* Testo da leggere *
A cura di Andrea Petta
Il giorno successivo all’incursione notturna della “Banda dei Quattro”, fervono i preparativi. Al mattino del 27 novembre Pecky Callender prepara l’allacciamento ed installa l’illuminazione elettrica. Non osano riempire il foro nella parete, Carter avrà l’idea di sottolinearlo invece come prova della violazione della tomba e favorire la spartizione dei reperti.
In realtà, la comunicazione inviata al Capo Ispettore sul contenuto del sito è stata mandata scientemente molto tardi il giorno prima; l’ineffabile Engelbach non vuole o non può muoversi in tempo e manda un Ispettore locale, Ibrahim Effendi, che viene abilmente circuito e non si accorge di nulla. L’ispezione evidenzia lo stato dell’Anticamera e dell’Annesso, e viene mostrato a Ibrahim Effendi che c’è casualmente un foro nella parete tra le due statue del Faraone “abbastanza grande da permettere il passaggio di un uomo”. Nel diario degli scavi Carter scrive:
“Evidentemente la tomba al di là (del muro) era stata violata – dai ladri! Chissà? Ma c’erano prove sufficienti a dire che qualcuno era entrato”.
Chissà chi era stato, effettivamente…
Viene organizzata un’apertura “ufficiale” della tomba per il 29 novembre, con tutte le autorità presenti. C’è anche la moglie dell’Alto Commissario Britannico per l’Egitto, Lady Allenby, e, bontà sua, anche Engelbach. Lacau arriva invece il 30 e si mostra entusiasta della tomba.
Iniziano i preparativi: serve un cancello in ferro per proteggere i tesori, procurarsi il materiale per proteggere e restaurare i reperti estratti, bende, cotone, materiale fotografico ed un’automobile. Carter si procura il tutto al Cairo e ne attende la consegna, mentre Lord Carnarvon ed Evelyn ripartono per l’Inghilterra per passare le festività di Natale in Patria.

Nel frattempo Carter pensa febbrilmente. Non ha a disposizione personale qualificato per affrontare ciò che hanno visto nella tomba. Fa un elenco mentale: 1) Fotografare; 2) Descrivere; 3) Proteggere; 4) Restaurare; 5) Tradurre; 6) Trasportare. Sa di essere qualificato per descrivere ed in parte per proteggere, ma per il resto?

* Dati *
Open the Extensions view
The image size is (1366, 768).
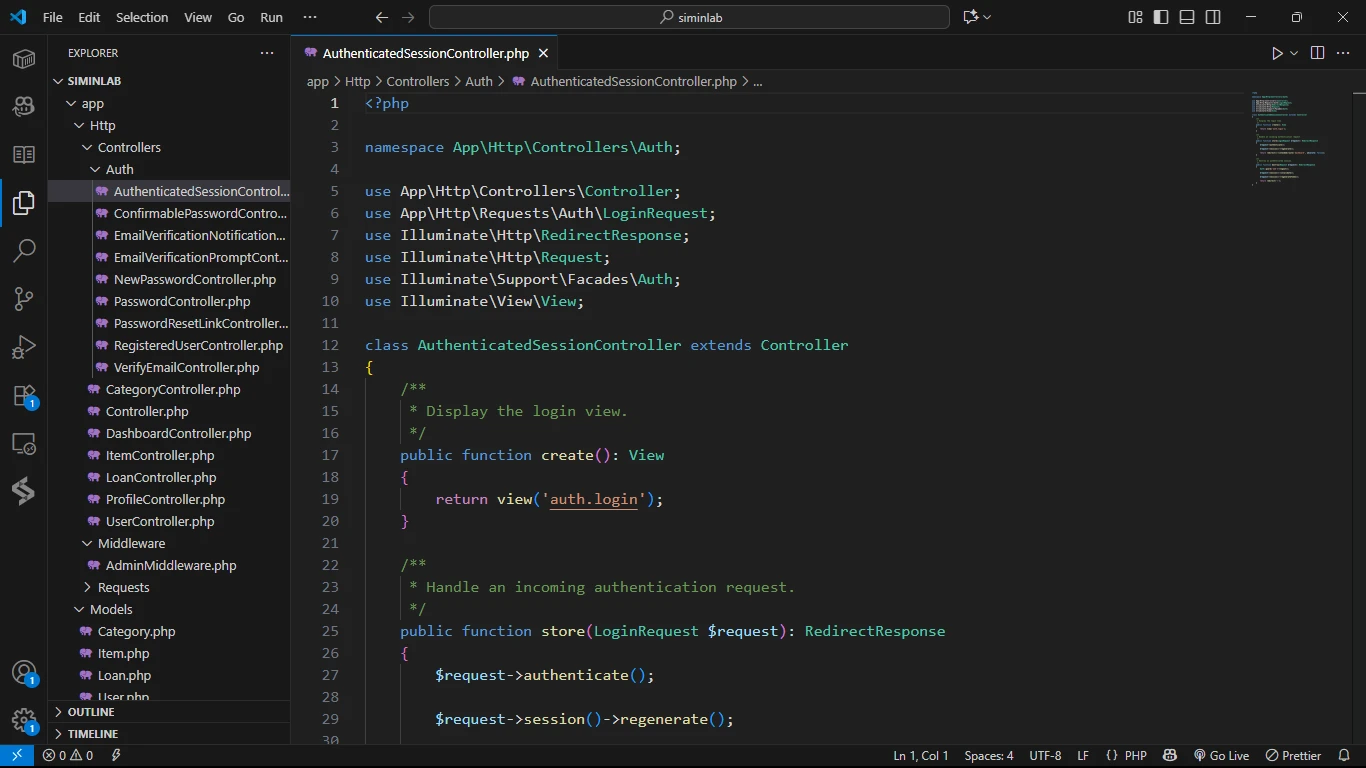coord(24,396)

* Consegna A *
Nel brano sulla tomba, chi manda Engelbach al suo posto per l'ispezione?
* Consegna B *
Per favore, prosegui il brano sulla tomba a partire dalla sua ultima frase.

* Risposta A *
Ibrahim Effendi, un Ispettore locale.

* Risposta B *
Carter fa una scelta estremamente intelligente: non vuole fare tutto da solo. Telegrafa allora ad Albert Lythgoe, il referente del Met Museum per gli scavi a Deir El Bahari che aveva ereditato lo staff di Davis: “Scoperta colossale, necessito ogni assistenza” e gli chiede “in prestito” Harry Burton per le fotografie. Lythgoe replica immediatamente l’8 Dicembre: “Solo troppo felice di aiutare in ogni modo possibile. La prego di chiamare Burton e qualsiasi altro membro del nostro staff”. La disponibilità di Lythgoe sembrerebbe un esempio di collaborazione scientifica disinteressata; in realtà grazie a Carter (che intasca la sua commissione) il Met ha già acquisito i 225 pezzi del “Tesoro delle 3 Principesse” e “punta” ad acquistare parte della spartizione che Carnarvon si aspetta da Lacau.



A sinistra: la Sinclair “Una” usata da Burton. A dir la verità ne possedeva una anche Lord Carnarvon, che però usava con risultati disastrosi, pare. Montava di solito un obiettivo Carl Zeiss da 13.5 mm f:4.5 e poteva accogliere lastre da 13×18 cm o le cosiddette “imperiali” da 4.5×6.5 pollici. La resa di negativi così grandi fu eccezionale nelle mani di Burton. A destra: una curiosità: questa è invece la Kodak Graflex appartenuta ad Howard Carter, dalla collezione Kodak al National Media Museum di Bradford. Usava lastre da 5×4 pollici ed aveva un signor otturatore già in grado di arrivare ad 1/1000”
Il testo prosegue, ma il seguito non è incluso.